EXERCISE INSTRUCTIONS — Beginning with the line where "Image resolution: width=1240" appears, set down each line exactly until the records below end, and omit the pictures.

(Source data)
#####
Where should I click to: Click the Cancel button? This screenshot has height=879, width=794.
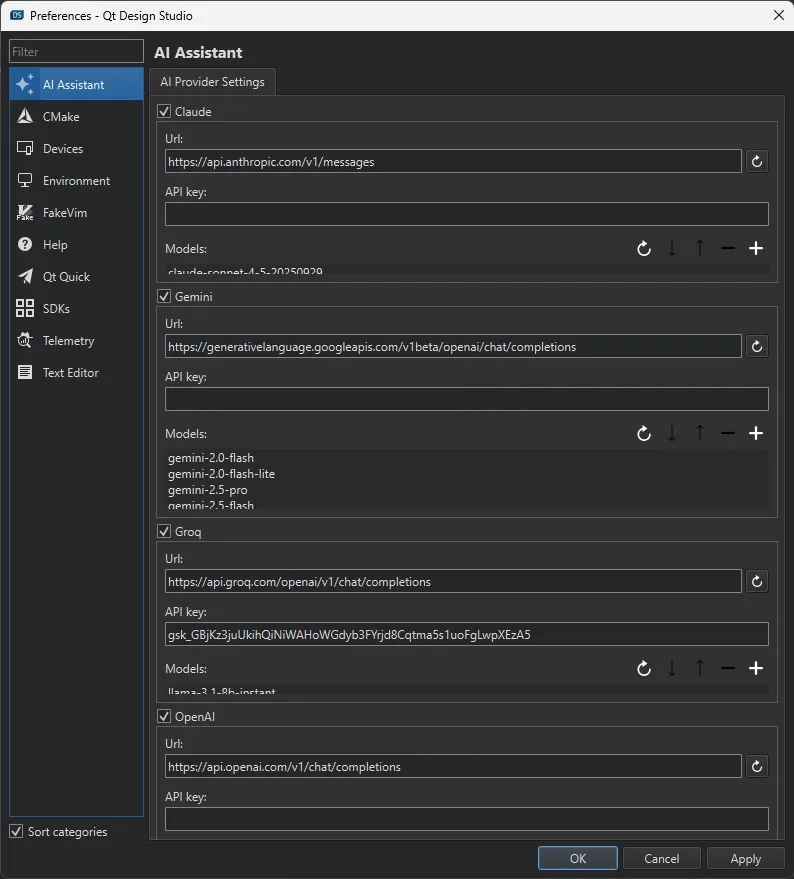661,858
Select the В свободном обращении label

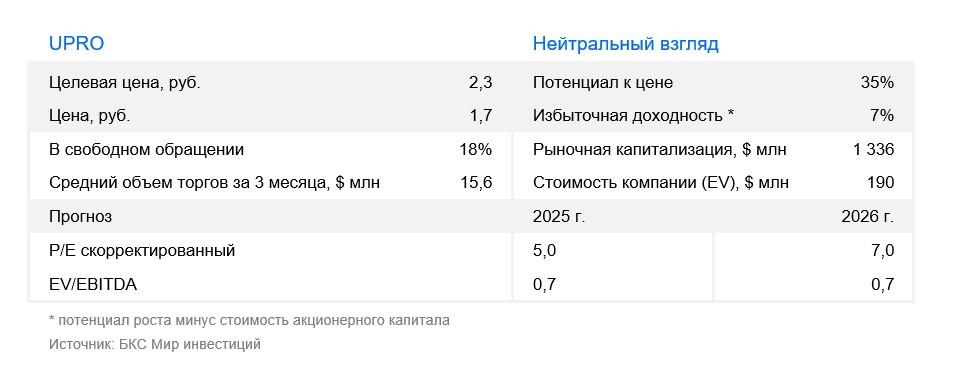tap(146, 150)
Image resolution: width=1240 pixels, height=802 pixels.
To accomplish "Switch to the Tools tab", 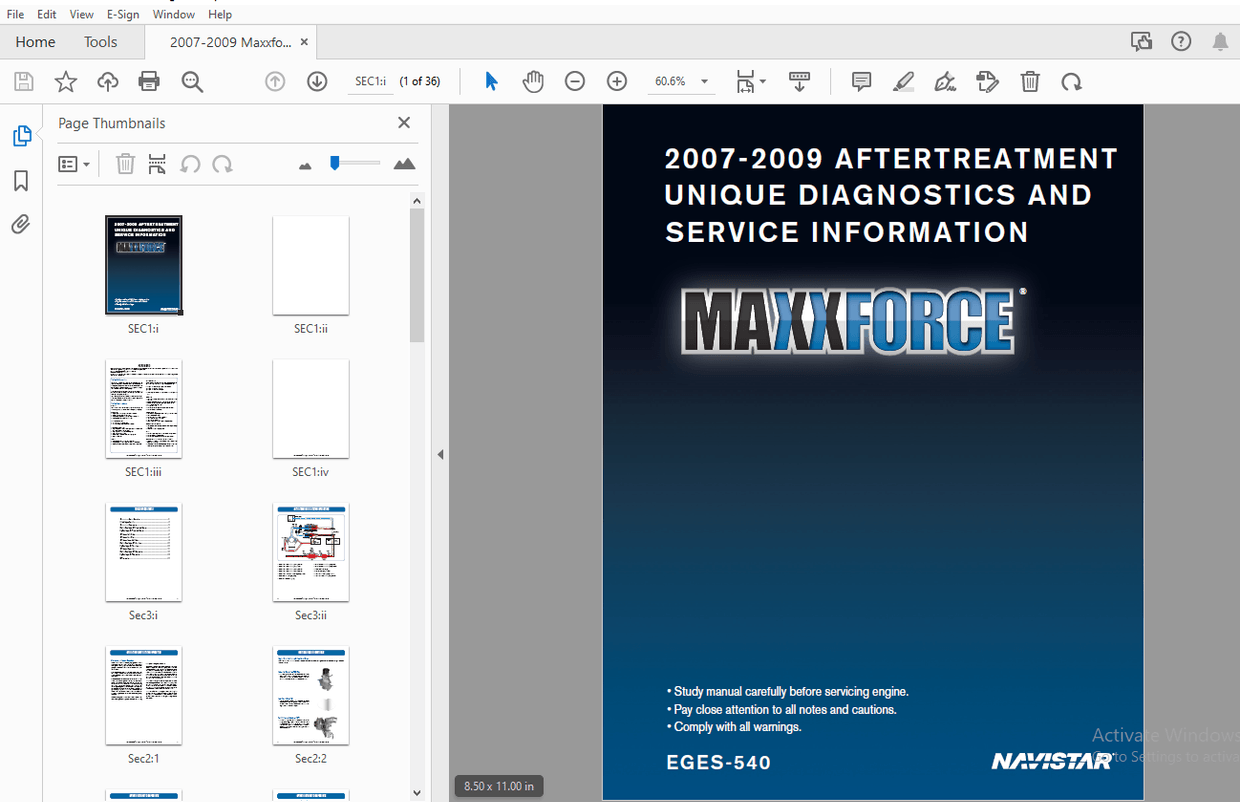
#####
RESPONSE TO THE TASK —
Image resolution: width=1240 pixels, height=802 pixels.
To accomplish "Switch to the Tools tab", 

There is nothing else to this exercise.